🤖 AI Summary
To address severe identity leakage and inadequate modeling of subtle/extreme facial expressions in zero-shot portrait animation, this paper proposes a diffusion-based disentangled animation generation method. Our approach introduces: (1) an end-to-end, identity-agnostic 1D latent motion descriptor that explicitly decouples motion from identity features; (2) a disentangled latent attention mechanism coupled with dual GAN-decoder supervision to suppress spurious spatial structural cues, thereby fundamentally mitigating identity leakage; and (3) cross-attention integration of the 1D motion vector into the diffusion process—eliminating the need for pre-trained motion detectors and enabling high-fidelity motion transfer. Extensive experiments demonstrate that our method significantly outperforms state-of-the-art approaches across diverse challenging expressions—including extreme and micro-expressions—while achieving both high expressiveness and strong identity preservation.
📝 Abstract
We propose X-NeMo, a novel zero-shot diffusion-based portrait animation pipeline that animates a static portrait using facial movements from a driving video of a different individual. Our work first identifies the root causes of the key issues in prior approaches, such as identity leakage and difficulty in capturing subtle and extreme expressions.
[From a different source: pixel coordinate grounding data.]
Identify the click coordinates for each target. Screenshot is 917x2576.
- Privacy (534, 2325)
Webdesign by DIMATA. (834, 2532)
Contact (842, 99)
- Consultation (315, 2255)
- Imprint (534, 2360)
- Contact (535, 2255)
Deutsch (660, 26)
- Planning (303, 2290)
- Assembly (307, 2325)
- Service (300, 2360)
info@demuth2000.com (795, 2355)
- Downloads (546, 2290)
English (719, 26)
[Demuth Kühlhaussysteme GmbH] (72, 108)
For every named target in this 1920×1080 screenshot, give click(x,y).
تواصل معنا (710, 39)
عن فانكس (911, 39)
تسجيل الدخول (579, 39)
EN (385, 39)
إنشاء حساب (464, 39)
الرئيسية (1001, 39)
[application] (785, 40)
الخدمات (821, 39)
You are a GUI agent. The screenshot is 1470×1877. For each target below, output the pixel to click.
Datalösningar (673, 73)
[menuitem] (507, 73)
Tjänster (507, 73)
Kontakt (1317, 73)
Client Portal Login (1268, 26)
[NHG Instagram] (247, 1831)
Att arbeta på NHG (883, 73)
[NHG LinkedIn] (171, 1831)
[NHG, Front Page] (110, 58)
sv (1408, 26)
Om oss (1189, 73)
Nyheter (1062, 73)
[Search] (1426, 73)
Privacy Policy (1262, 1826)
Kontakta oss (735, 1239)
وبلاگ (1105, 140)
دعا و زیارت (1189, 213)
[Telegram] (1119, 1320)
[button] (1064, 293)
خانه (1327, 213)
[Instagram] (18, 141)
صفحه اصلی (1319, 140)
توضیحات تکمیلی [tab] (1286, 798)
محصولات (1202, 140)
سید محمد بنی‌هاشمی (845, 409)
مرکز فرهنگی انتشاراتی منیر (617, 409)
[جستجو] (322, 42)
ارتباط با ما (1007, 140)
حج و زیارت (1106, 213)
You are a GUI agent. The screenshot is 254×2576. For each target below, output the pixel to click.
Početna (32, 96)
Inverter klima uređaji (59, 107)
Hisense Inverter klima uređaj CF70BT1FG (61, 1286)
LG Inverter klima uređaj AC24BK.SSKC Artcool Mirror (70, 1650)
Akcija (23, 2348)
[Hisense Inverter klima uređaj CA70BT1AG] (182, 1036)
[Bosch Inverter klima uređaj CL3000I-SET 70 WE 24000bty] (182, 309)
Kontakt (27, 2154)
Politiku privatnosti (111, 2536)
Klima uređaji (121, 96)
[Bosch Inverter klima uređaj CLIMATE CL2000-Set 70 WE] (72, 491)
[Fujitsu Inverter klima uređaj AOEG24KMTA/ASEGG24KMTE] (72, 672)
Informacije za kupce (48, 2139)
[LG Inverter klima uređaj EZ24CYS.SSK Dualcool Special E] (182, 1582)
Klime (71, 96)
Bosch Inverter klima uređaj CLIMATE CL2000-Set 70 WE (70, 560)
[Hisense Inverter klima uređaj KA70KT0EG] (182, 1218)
To address these challenges, we introduce a fully end-to-end training framework that distills a 1D identity-agnostic latent motion descriptor from driving image, effectively controlling motion through cross-attention during image generation. Our implicit motion descriptor captures expressive facial motion in fine detail, learned end-to-end from a diverse video dataset without reliance on pretrained motion detectors. We further enhance expressiveness and disentangle motion latents from identity cues by supervising their learning with a dual GAN decoder, alongside spatial and color augmentations. By embedding the driving motion into a 1D latent vector and controlling motion via cross-attention rather than additive spatial guidance, our design eliminates the transmission of spatial-aligned structural clues from the driving condition to the diffusion backbone, substantially mitigating identity leakage. Extensive experiments demonstrate that X-NeMo surpasses state-of-the-art baselines, producing highly expressive animations with superior identity resemblance. Our code and models are available for research.